• WHAT IS BEING ASKED
Restate the opening lines of the material below word for word, stopping after the line that contains "Task: Click the Abbrechen button".

• RECORDS PROVIDED
/---

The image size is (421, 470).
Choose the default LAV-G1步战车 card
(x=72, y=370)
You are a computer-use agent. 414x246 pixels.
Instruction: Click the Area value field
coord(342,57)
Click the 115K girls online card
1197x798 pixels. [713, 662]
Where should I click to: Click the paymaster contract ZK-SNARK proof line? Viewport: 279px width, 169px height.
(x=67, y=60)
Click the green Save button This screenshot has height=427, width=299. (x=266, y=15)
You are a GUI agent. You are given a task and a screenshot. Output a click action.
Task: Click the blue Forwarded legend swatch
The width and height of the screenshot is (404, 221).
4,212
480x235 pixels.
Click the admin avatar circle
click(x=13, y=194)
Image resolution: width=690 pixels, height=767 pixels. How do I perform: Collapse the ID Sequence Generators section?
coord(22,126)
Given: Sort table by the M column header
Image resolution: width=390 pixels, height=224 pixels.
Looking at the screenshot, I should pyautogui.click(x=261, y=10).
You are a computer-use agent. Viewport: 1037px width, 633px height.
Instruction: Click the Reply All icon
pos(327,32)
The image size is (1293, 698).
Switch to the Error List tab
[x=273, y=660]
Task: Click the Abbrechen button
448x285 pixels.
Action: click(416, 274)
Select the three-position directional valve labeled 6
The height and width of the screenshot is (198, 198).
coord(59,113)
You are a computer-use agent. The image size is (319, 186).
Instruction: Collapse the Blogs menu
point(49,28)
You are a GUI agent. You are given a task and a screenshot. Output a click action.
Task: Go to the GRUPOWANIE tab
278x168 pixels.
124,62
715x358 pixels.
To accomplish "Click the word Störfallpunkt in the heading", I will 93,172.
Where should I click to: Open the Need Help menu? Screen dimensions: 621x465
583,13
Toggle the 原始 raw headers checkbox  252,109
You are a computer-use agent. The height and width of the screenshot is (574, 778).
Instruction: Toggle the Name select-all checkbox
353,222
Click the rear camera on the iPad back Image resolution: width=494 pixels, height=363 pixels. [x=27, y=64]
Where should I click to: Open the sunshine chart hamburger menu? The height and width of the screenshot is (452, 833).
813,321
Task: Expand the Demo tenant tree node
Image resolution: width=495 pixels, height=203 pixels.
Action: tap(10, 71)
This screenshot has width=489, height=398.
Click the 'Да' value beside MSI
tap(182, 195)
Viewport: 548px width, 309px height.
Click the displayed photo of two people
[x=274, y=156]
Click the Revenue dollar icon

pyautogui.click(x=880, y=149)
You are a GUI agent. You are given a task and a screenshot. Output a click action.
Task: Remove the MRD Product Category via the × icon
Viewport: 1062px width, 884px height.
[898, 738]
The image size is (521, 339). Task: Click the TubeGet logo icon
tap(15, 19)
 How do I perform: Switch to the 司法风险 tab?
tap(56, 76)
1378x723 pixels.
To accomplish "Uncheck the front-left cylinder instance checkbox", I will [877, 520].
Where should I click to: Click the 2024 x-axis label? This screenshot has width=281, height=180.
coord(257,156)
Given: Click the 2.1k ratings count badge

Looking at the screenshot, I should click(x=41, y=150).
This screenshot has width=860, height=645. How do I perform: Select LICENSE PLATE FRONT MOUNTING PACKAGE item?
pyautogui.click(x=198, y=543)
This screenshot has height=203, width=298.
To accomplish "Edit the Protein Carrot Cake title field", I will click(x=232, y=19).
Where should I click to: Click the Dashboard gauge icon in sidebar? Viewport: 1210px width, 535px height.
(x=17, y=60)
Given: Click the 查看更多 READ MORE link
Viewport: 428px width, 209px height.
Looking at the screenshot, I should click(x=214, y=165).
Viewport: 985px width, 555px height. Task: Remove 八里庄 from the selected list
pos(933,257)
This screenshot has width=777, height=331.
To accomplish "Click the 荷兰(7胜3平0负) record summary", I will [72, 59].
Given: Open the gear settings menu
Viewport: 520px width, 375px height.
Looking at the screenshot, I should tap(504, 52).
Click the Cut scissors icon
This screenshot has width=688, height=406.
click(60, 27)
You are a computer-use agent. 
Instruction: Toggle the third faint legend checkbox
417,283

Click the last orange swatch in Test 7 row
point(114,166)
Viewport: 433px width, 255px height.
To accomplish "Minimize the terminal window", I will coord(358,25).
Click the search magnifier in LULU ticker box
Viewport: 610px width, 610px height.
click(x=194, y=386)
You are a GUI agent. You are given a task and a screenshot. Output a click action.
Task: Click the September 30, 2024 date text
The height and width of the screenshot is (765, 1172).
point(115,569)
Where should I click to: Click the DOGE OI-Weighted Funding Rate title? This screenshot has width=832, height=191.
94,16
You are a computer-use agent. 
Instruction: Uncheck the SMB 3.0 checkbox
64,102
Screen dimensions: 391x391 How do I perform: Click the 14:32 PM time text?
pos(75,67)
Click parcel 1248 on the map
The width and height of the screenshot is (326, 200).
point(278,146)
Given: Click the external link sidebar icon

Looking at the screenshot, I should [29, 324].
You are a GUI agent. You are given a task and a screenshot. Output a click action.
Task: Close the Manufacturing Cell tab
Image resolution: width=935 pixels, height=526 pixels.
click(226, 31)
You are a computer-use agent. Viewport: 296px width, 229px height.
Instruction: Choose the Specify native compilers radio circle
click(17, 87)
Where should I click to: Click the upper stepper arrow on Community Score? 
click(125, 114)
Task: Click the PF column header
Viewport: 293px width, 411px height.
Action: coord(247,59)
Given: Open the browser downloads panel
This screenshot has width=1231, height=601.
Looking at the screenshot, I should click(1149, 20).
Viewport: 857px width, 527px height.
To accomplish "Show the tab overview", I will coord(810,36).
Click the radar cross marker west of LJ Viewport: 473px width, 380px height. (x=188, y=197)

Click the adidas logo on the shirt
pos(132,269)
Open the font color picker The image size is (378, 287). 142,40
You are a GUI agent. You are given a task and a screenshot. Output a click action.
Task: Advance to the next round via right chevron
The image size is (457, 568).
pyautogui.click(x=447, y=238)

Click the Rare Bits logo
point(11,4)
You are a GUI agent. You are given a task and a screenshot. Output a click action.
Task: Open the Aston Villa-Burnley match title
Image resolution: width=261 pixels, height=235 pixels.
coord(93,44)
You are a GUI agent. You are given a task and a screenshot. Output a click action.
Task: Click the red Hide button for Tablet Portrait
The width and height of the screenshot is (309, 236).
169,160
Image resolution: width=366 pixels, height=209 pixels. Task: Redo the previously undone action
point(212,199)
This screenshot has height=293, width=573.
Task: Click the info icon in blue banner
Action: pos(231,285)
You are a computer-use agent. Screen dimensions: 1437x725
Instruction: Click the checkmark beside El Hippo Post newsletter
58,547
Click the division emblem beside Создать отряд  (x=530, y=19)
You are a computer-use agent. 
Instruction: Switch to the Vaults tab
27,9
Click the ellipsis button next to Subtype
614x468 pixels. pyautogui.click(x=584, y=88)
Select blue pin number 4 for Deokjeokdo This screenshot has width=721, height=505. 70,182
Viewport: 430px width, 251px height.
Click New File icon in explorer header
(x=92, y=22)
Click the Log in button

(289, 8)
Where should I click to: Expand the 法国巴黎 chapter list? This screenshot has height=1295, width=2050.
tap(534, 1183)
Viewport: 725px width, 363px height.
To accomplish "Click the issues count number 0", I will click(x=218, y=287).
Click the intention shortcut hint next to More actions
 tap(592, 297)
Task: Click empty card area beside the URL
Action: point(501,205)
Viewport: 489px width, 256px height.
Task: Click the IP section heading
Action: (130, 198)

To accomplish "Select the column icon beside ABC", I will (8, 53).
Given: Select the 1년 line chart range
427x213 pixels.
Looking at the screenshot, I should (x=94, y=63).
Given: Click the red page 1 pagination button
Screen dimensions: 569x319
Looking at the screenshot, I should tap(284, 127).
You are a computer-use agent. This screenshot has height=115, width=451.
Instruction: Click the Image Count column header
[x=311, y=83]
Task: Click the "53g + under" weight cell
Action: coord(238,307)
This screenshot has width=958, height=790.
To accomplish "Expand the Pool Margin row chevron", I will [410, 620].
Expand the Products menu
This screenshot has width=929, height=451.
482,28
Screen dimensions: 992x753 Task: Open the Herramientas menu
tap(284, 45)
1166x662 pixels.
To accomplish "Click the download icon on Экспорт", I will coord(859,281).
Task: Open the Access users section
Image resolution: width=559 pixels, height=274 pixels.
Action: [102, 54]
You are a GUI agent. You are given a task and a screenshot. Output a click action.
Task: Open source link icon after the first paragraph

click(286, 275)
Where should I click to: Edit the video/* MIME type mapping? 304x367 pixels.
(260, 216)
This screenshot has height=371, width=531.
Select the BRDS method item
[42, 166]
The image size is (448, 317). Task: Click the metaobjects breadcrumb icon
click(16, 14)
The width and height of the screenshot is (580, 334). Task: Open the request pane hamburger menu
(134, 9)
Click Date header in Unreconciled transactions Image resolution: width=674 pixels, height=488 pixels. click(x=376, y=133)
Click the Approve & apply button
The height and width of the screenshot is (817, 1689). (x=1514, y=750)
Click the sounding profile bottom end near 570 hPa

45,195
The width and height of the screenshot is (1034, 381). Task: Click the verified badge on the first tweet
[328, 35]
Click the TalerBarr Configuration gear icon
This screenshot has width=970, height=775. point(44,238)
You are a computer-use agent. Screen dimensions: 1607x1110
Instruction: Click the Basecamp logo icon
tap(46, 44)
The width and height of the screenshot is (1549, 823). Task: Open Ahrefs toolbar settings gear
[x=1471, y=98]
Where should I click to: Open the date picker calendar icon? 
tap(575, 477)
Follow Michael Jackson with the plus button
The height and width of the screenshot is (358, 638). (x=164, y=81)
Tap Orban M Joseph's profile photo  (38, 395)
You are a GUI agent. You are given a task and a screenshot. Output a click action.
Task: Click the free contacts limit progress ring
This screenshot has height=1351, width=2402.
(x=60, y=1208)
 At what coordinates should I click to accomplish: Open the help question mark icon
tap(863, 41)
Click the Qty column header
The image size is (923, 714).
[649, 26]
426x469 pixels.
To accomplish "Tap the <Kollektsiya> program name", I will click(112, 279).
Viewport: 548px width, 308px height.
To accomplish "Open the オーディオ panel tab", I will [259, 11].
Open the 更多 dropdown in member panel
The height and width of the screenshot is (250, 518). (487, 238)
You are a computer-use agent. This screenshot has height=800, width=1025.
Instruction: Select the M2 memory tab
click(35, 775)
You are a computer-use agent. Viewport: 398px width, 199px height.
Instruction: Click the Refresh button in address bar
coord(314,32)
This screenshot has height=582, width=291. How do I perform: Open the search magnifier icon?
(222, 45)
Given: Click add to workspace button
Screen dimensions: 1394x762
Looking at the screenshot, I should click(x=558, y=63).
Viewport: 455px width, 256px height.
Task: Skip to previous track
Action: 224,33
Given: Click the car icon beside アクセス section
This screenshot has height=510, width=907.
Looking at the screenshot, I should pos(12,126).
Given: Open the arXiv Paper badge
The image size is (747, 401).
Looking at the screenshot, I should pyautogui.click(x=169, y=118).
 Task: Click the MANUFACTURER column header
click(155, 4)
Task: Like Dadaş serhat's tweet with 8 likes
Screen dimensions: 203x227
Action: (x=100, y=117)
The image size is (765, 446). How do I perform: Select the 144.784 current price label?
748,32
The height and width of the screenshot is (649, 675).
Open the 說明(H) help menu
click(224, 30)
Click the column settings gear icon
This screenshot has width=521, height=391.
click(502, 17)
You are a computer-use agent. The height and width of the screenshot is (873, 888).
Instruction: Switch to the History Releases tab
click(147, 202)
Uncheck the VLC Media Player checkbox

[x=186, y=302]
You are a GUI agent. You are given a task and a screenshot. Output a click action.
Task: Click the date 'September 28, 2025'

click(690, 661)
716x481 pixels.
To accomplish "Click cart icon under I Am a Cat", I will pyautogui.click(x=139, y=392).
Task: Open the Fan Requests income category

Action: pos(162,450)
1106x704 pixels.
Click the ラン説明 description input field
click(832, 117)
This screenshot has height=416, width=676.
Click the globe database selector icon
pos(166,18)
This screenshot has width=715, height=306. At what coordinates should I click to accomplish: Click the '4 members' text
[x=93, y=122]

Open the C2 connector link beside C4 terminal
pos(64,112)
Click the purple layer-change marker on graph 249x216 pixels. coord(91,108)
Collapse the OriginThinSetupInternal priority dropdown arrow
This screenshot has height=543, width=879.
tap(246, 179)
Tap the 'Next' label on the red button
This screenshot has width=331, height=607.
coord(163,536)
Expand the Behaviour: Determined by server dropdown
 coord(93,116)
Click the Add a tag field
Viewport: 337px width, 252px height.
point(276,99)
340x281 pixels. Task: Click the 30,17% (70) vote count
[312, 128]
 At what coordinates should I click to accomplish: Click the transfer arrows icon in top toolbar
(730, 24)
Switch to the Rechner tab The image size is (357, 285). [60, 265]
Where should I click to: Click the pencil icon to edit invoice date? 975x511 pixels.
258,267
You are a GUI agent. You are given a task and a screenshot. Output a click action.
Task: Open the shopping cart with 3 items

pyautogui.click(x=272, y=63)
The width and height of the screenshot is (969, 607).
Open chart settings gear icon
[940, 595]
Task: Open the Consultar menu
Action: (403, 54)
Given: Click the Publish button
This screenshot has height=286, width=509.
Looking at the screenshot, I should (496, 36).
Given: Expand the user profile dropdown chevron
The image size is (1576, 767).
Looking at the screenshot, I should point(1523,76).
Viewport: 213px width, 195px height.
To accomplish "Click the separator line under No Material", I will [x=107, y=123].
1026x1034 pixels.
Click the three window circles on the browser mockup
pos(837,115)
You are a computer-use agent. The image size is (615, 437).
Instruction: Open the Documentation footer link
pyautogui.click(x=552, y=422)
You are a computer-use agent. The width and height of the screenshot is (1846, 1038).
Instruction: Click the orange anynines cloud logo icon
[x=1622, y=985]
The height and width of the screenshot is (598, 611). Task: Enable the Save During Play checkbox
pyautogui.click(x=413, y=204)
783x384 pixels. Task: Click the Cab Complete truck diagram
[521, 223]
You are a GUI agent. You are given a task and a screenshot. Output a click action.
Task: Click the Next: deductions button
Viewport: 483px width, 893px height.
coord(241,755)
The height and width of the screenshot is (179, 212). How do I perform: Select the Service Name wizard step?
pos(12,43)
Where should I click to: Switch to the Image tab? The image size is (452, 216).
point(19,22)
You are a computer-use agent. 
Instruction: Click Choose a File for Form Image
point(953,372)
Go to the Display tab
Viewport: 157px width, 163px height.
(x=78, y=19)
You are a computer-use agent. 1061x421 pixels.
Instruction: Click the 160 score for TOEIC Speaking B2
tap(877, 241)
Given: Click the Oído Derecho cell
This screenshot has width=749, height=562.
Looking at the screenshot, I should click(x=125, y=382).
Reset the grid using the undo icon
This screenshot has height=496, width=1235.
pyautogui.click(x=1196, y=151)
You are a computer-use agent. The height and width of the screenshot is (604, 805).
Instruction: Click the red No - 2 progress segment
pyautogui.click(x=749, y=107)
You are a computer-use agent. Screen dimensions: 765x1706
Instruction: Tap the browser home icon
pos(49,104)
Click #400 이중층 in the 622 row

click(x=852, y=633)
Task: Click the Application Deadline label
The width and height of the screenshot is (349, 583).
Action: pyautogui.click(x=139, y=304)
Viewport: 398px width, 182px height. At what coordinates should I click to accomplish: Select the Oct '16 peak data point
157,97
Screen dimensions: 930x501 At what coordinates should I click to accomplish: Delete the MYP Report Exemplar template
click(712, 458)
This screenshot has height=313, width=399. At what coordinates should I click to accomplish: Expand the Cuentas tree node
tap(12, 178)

\---

• YOUR RESPONSE
The image size is (421, 470).
Choose the default LAV-G1步战车 card
(x=72, y=370)
You are a computer-use agent. 414x246 pixels.
Instruction: Click the Area value field
coord(342,57)
Click the 115K girls online card
1197x798 pixels. [713, 662]
Where should I click to: Click the paymaster contract ZK-SNARK proof line? Viewport: 279px width, 169px height.
(x=67, y=60)
Click the green Save button This screenshot has height=427, width=299. (x=266, y=15)
You are a GUI agent. You are given a task and a screenshot. Output a click action.
Task: Click the blue Forwarded legend swatch
The width and height of the screenshot is (404, 221).
4,212
480x235 pixels.
Click the admin avatar circle
click(x=13, y=194)
Image resolution: width=690 pixels, height=767 pixels. How do I perform: Collapse the ID Sequence Generators section?
coord(22,126)
Given: Sort table by the M column header
Image resolution: width=390 pixels, height=224 pixels.
Looking at the screenshot, I should pyautogui.click(x=261, y=10).
You are a computer-use agent. Viewport: 1037px width, 633px height.
Instruction: Click the Reply All icon
pos(327,32)
The image size is (1293, 698).
Switch to the Error List tab
[x=273, y=660]
Task: Click the Abbrechen button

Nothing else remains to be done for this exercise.